**Given instruction:**
Retype each of the lines below exactly as they appear.

**Information provided:**
==*==

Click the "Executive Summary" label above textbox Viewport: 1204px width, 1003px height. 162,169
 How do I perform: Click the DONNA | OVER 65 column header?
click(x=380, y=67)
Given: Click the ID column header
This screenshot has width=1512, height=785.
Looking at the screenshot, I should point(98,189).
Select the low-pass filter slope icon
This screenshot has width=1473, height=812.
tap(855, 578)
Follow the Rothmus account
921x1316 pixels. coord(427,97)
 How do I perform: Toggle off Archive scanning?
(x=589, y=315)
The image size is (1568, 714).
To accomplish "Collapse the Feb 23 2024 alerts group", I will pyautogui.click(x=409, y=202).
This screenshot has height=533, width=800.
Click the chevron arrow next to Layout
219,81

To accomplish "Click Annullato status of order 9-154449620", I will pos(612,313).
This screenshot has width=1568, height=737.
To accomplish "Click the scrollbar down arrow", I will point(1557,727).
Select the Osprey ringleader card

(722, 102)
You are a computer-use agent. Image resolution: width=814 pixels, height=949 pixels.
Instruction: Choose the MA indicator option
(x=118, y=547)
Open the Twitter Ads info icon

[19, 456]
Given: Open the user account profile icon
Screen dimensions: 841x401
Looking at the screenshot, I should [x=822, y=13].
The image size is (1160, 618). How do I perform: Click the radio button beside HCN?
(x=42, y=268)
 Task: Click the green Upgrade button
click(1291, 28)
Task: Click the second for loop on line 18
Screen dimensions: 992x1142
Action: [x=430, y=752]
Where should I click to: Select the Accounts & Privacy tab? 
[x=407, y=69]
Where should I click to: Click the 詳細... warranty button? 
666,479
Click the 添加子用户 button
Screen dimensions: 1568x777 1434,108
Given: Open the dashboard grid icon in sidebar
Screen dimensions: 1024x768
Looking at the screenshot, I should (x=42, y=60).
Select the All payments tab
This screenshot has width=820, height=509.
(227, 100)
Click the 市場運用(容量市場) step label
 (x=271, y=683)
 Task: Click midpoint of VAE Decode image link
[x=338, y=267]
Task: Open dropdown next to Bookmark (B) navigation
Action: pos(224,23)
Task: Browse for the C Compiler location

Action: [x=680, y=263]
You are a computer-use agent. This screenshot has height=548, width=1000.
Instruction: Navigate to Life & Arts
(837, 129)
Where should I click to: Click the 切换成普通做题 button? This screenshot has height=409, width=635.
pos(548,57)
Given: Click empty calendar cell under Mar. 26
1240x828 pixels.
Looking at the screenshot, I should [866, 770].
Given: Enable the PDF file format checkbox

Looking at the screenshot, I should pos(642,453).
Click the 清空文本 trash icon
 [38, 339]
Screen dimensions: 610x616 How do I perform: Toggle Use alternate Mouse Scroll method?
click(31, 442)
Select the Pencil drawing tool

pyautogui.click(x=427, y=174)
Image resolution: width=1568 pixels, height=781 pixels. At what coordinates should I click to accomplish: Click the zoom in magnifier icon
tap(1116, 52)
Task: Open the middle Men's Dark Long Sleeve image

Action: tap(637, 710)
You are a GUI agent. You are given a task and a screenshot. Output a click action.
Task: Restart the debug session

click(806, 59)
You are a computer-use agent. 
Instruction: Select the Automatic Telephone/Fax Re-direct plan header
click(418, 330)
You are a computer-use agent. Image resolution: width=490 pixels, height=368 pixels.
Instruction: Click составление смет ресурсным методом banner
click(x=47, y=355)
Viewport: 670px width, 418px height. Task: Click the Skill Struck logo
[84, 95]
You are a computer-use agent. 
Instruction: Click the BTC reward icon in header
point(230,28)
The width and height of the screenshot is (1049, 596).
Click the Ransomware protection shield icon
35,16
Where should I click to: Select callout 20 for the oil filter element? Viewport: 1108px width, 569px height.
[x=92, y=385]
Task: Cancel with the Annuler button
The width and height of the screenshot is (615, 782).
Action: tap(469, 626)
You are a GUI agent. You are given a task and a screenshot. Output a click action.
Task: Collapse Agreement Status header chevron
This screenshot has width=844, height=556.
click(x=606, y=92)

==*==

**Worked solution:**
Click the "Executive Summary" label above textbox Viewport: 1204px width, 1003px height. 162,169
 How do I perform: Click the DONNA | OVER 65 column header?
click(x=380, y=67)
Given: Click the ID column header
This screenshot has width=1512, height=785.
Looking at the screenshot, I should point(98,189).
Select the low-pass filter slope icon
This screenshot has width=1473, height=812.
tap(855, 578)
Follow the Rothmus account
921x1316 pixels. coord(427,97)
 How do I perform: Toggle off Archive scanning?
(x=589, y=315)
The image size is (1568, 714).
To accomplish "Collapse the Feb 23 2024 alerts group", I will pyautogui.click(x=409, y=202).
This screenshot has height=533, width=800.
Click the chevron arrow next to Layout
219,81

To accomplish "Click Annullato status of order 9-154449620", I will pos(612,313).
This screenshot has width=1568, height=737.
To accomplish "Click the scrollbar down arrow", I will point(1557,727).
Select the Osprey ringleader card

(722, 102)
You are a computer-use agent. Image resolution: width=814 pixels, height=949 pixels.
Instruction: Choose the MA indicator option
(x=118, y=547)
Open the Twitter Ads info icon

[19, 456]
Given: Open the user account profile icon
Screen dimensions: 841x401
Looking at the screenshot, I should [x=822, y=13].
The image size is (1160, 618). How do I perform: Click the radio button beside HCN?
(x=42, y=268)
 Task: Click the green Upgrade button
click(1291, 28)
Task: Click the second for loop on line 18
Screen dimensions: 992x1142
Action: [x=430, y=752]
Where should I click to: Select the Accounts & Privacy tab? 
[x=407, y=69]
Where should I click to: Click the 詳細... warranty button? 
666,479
Click the 添加子用户 button
Screen dimensions: 1568x777 1434,108
Given: Open the dashboard grid icon in sidebar
Screen dimensions: 1024x768
Looking at the screenshot, I should (x=42, y=60).
Select the All payments tab
This screenshot has width=820, height=509.
(227, 100)
Click the 市場運用(容量市場) step label
 (x=271, y=683)
 Task: Click midpoint of VAE Decode image link
[x=338, y=267]
Task: Open dropdown next to Bookmark (B) navigation
Action: pos(224,23)
Task: Browse for the C Compiler location

Action: [x=680, y=263]
You are a computer-use agent. This screenshot has height=548, width=1000.
Instruction: Navigate to Life & Arts
(837, 129)
Where should I click to: Click the 切换成普通做题 button? This screenshot has height=409, width=635.
pos(548,57)
Given: Click empty calendar cell under Mar. 26
1240x828 pixels.
Looking at the screenshot, I should [866, 770].
Given: Enable the PDF file format checkbox

Looking at the screenshot, I should pos(642,453).
Click the 清空文本 trash icon
 [38, 339]
Screen dimensions: 610x616 How do I perform: Toggle Use alternate Mouse Scroll method?
click(31, 442)
Select the Pencil drawing tool

pyautogui.click(x=427, y=174)
Image resolution: width=1568 pixels, height=781 pixels. At what coordinates should I click to accomplish: Click the zoom in magnifier icon
tap(1116, 52)
Task: Open the middle Men's Dark Long Sleeve image

Action: tap(637, 710)
You are a GUI agent. You are given a task and a screenshot. Output a click action.
Task: Restart the debug session

click(806, 59)
You are a computer-use agent. 
Instruction: Select the Automatic Telephone/Fax Re-direct plan header
click(418, 330)
You are a computer-use agent. Image resolution: width=490 pixels, height=368 pixels.
Instruction: Click составление смет ресурсным методом banner
click(x=47, y=355)
Viewport: 670px width, 418px height. Task: Click the Skill Struck logo
[84, 95]
You are a computer-use agent. 
Instruction: Click the BTC reward icon in header
point(230,28)
The width and height of the screenshot is (1049, 596).
Click the Ransomware protection shield icon
35,16
Where should I click to: Select callout 20 for the oil filter element? Viewport: 1108px width, 569px height.
[x=92, y=385]
Task: Cancel with the Annuler button
The width and height of the screenshot is (615, 782).
Action: tap(469, 626)
You are a GUI agent. You are given a task and a screenshot. Output a click action.
Task: Collapse Agreement Status header chevron
This screenshot has width=844, height=556.
click(x=606, y=92)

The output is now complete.